不完全甘柿

筆柿(ふでがき) 渋柿

筆柿(ふでがき) 渋柿

■筆柿(ふでがき・フデガキ)とは

●別名「珍宝柿(ちんぽうがき)」

筆柿(ふでがき・フデガキ)

 「筆柿」は江戸時代より愛知県三ヶ根山麓に自生していた品種で、形が毛筆の筆先に似ていることから「筆柿」と名付けられました。もともと産地の愛知県あたりでは「珍宝柿(ちんぽうがき)」と呼ばれてきたそうです。名前の由来は男性の***に似ているからチンポ柿と呼んでいたそうです。しかしそれでは他所に売り出せないという事で「珍しい宝のような柿」という当て字をはめたようです。

●筆柿は不完全甘柿

筆柿(ふでがき・フデガキ)

 「筆柿」は不完全甘柿で、一本の木に甘い柿に混じって渋いものが1割ほど混じって成ります。種子が入ると渋が抜けて甘くなり、種子が入らないと渋が残ります。渋が残っているかどうかは、果肉に茶色いゴマがたくさん入っているかどうかを見ればわかります。

 愛知県の幸田町では本格的な栽培出荷にあたり、当時は勘に頼って渋い柿を選別していたそうで、大変な労力だったようです。今では様々な努力と工夫の末、自動選別機が開発され、渋い柿に当たってしまう事はほぼ無くなり、安心して食べる事が出来る様になりました。

●筆柿の特徴

筆柿(ふでがき・フデガキ)

 「筆柿」は比較的小ぶりの柿で果実の大きさは100gほどです。大きな特徴はその形で、名前の由来にもなるように筆先のような形をしています。頭の方が、少しくびれのような形になるのも特徴です。

 味はコクがあって濃厚な甘さを楽しめます。

■筆柿(ふでがき)の出回る旬の時期と主な産地

●主な産地は愛知県額田郡幸田町

 「筆柿」は主に愛知県で生産され額田郡幸田町の特産として全国的に有名です。

 政府の統計によると平成25年産の栽培面積は全国で79.2haとなっており、そのうちの84%を超える67haが愛知県となっています。
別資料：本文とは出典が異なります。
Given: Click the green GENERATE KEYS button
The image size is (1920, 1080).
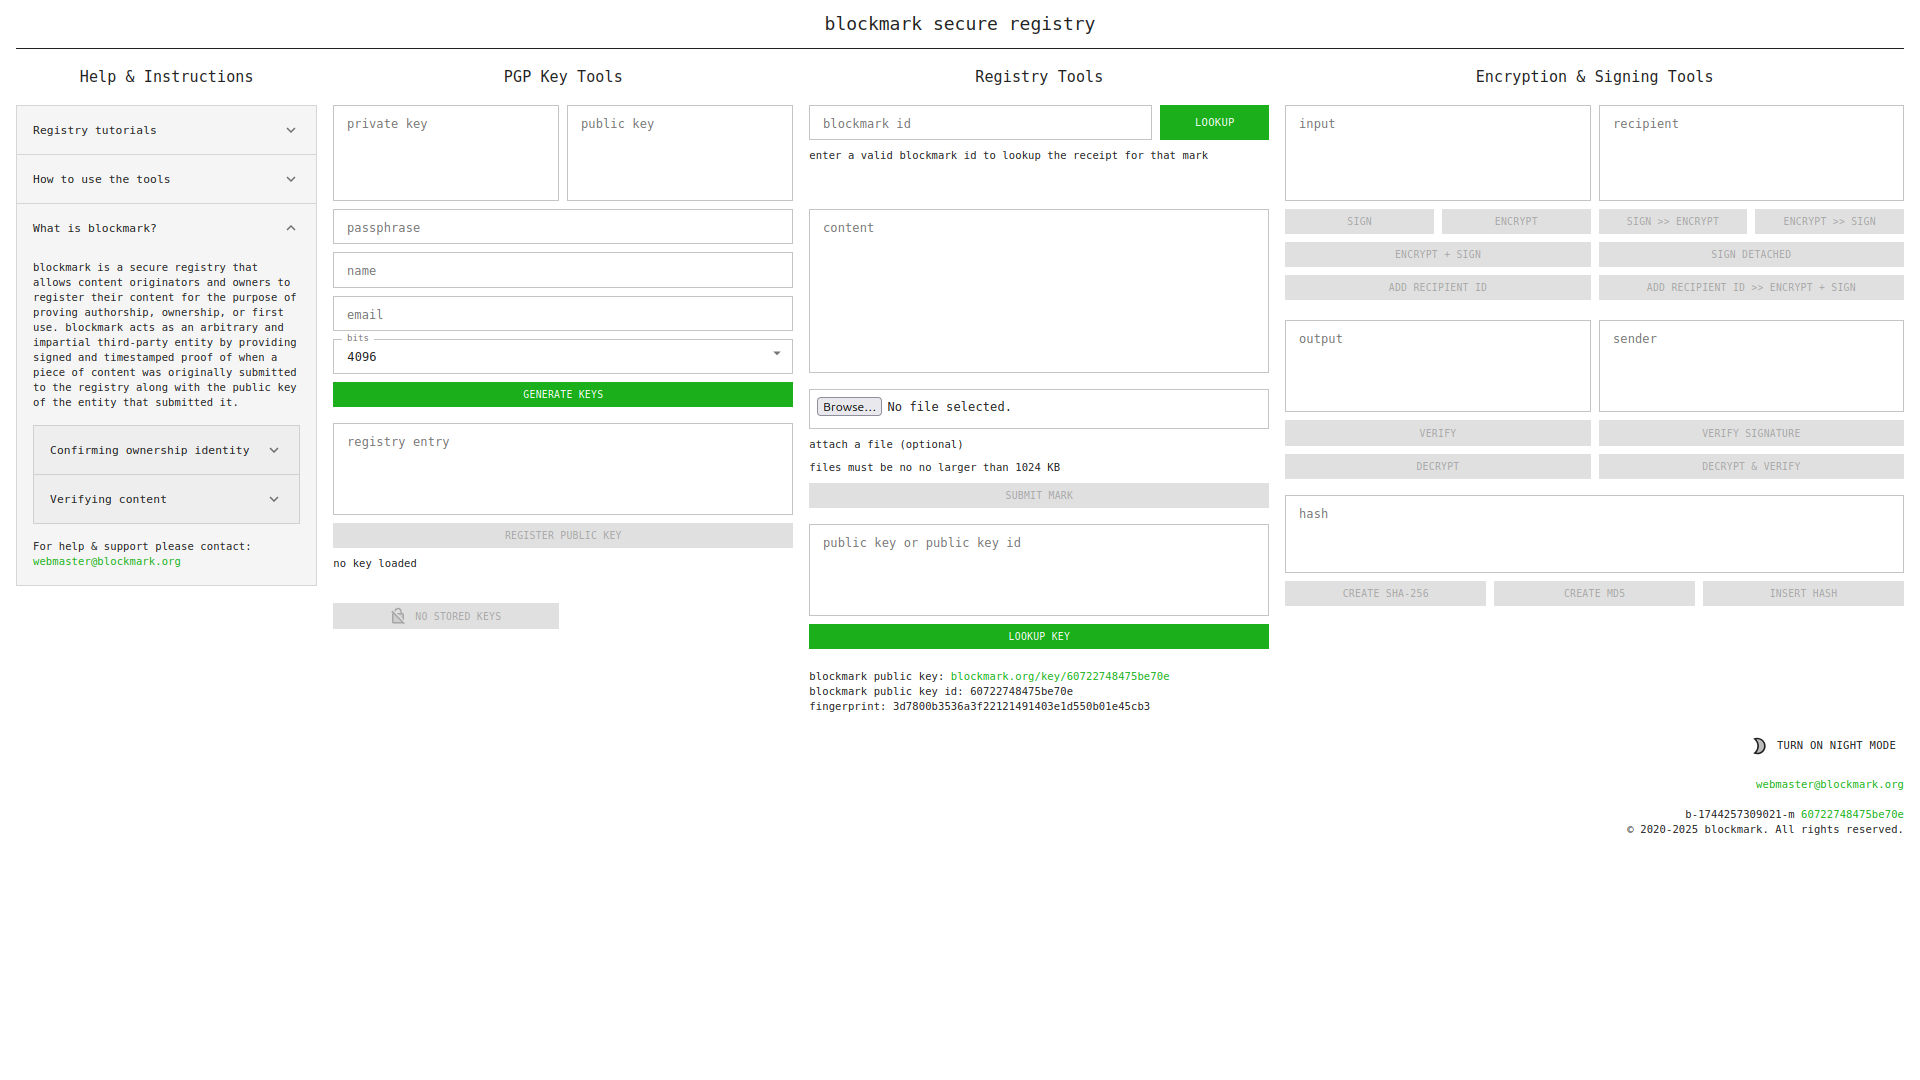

 その他では長野県11.2ha、京都府1.0haとなっています。

 愛知県では幸田町と西尾市の一部が主な生産地となっています。

●筆柿の収穫時期

 「筆柿」(ふでがき)は他の柿に比べて成熟が早く、9月下旬~10月下旬に収穫されます。出荷は11月上旬まで続きます。